We first adjust for weekly seasonality before calibrating the data onto GDP based on a deep dive into the impact on the French economy conducted in late March by the country’s National Institute of Statistics and Economic Studies.
This reported that the economy was operating 35% below normal levels at that time. This was a particularly bleak assessment based on alternative data sets such as credit-card usage and surveys of different sectors. We shouldn’t take it too literally, but it gives us an anchor against which to benchmark economic activity given Apple’s mobility index for France was down 82% at the time.
Based on our analysis of this relationship between mobility and economic activity, and acknowledging the caveats already mentioned, the US is holding up better than elsewhere (from an economic perspective) and is gradually reopening.
We’ve also seen signs of economic improvement in Southern Europe as some restrictions have been lifted, although the trend in Spain has deteriorated recently.

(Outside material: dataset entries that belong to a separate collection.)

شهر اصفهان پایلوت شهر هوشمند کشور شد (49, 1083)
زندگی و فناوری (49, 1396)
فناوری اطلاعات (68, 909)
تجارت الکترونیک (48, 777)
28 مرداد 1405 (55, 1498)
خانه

One caveat to this approach applies to emerging markets. Given that Apple users in countries like India and South Africa are likely to reflect a narrow elite, the data may not provide an ‘apples-to-apples’ comparison for such regions versus developed economies.
Overall, though, this information about mobility trends on the ground is one more source of insight into the likely nature and duration of the current downturn. Along with the other data sources we monitor, this helps build a nuanced picture of the global economy and inform our views of the macro environment, the probable direction of risk sentiment in the market, and the outlook for businesses.